The Cayos Cochinos are a group of small islands called Cayo Menor and Cayo Grande and over a dozen small coral cays situated about twenty miles away from the northern coast of Honduras. Although Cayos Cochinos are geographically separate islands, they still belong to the Bay Islands and are part of the municipality of Roatan. They are still largely uninhabited, with just over a hundred people living on the Cayos.
There are lots of tiny islands included in Cayos Cochinos, but when people talk about the Cayos they usually refer to the Cayo Menor and Cayo Grande. Both of these Cayos are declared biological marine reserve, thanks to the unique eco-environment. Even today, getting to Cayo Menor is only permitted for scientists and people that work for the Honduras Coral Reef Fund. Cayo Grande is the island where tourists can go, but it can be reached only by boat. There is also an entrance fee charged for those that wish to visit Cayo Grande, and there are patrol rangers that constantly inspect the area to ensure that regulations are followed and to protect these unique islands from damage.

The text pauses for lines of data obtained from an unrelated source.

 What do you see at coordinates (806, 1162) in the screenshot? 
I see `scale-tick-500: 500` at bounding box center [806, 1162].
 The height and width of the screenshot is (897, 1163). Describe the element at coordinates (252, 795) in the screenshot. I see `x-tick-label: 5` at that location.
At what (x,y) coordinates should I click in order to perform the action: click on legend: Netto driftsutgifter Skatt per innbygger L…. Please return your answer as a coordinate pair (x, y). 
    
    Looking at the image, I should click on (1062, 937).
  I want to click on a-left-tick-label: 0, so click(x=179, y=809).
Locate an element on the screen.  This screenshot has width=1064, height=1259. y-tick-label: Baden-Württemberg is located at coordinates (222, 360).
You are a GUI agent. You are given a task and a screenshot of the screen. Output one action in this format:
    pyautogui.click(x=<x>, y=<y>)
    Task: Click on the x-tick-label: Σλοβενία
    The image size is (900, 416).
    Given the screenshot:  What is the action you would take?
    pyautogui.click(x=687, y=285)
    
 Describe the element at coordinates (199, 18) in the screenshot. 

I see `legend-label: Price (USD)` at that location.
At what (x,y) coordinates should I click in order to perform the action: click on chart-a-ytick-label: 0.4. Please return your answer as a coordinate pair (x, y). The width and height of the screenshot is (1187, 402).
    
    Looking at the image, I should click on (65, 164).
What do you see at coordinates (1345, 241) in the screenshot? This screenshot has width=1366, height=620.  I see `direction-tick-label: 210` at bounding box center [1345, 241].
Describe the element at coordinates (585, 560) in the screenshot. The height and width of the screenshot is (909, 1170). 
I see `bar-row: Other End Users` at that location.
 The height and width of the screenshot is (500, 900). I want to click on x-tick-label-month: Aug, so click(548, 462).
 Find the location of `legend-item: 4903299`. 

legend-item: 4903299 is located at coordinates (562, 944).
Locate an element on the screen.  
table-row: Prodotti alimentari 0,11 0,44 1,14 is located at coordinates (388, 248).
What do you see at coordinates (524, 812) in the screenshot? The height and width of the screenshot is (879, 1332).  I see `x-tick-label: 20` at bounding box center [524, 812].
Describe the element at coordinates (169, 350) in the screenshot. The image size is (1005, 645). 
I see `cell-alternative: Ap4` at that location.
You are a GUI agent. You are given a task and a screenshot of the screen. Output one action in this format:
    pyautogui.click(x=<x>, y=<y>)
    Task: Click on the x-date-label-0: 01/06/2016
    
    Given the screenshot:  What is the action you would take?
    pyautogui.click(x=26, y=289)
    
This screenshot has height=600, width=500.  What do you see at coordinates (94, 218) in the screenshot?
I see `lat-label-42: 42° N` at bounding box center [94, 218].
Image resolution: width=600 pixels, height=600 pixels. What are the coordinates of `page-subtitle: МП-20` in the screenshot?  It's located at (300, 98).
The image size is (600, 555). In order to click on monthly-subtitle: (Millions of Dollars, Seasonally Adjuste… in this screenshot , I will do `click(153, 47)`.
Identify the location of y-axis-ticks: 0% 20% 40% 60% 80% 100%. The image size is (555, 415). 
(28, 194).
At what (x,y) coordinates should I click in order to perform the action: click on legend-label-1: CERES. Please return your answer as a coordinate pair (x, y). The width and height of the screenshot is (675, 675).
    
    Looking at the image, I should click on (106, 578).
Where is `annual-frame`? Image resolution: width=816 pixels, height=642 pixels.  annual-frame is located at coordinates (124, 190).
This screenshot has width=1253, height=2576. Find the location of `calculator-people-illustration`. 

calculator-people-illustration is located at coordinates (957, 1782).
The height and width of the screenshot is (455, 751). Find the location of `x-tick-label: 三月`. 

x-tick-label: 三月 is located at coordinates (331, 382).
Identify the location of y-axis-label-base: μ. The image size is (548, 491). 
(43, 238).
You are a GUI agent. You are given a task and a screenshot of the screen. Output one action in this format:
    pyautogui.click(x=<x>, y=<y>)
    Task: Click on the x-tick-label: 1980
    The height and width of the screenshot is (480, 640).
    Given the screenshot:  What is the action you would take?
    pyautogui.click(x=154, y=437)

There are a couple of inhabited villages located on Cayos Cochinos. One is called the East End and the other one is Chachahuate. East End is a village of the local Garifuna people, while Chachahuate is a bit more primitive, but a nice community whose inhabitants come from Nueva Armenia, Jutiapa.
Cayos Cochinos are all managed by the Honduras Coral Reef Fund and are recognized as marine protected area. The coral reef found here is the part of the second biggest coral reef in the world – Mesoamerican Barrier Reef. On Cayo Menor, there is also a small scientific research center.
The archipelago of Cayos Cochinos is a unique destination for those travelers that want to escape from crowded and noisy resorts. There are no roads on Cayos Cochinos, which means there are no cars or bikes. Only boats serve as a way for transport. However, there is one nice hiking trail that connects the beaches and residences located on Cayo Grande. At the highest peak of Cayo Grande, there is a lighthouse which can be accessed by walking through a scenic forest. Besides two fishing villages of Chachahuate and East End, at Cayos Cochinos there are about ten private residences and half a dozen homes spread on the thirteen smaller keys. The islands can be accessed by boats coming from La Ceiba, or by charter boats that go from Roatan or Utila.
Cayos Cochinos are one of the most important parts of the Mesoamerican Barrier Reef System, and its environment and waters have been protected as an ecological marine reserve since 1994. There is a very rich flora and marine life that cover an area of almost five hundred square kilometers. Commercial fishing, as well as fish trapping, is forbidden within the marine park. However, local Garifuna inhabitants have permission to fish only with hand lines. In some specially designated areas qualified local Garifuna fishermen can also catch lobsters.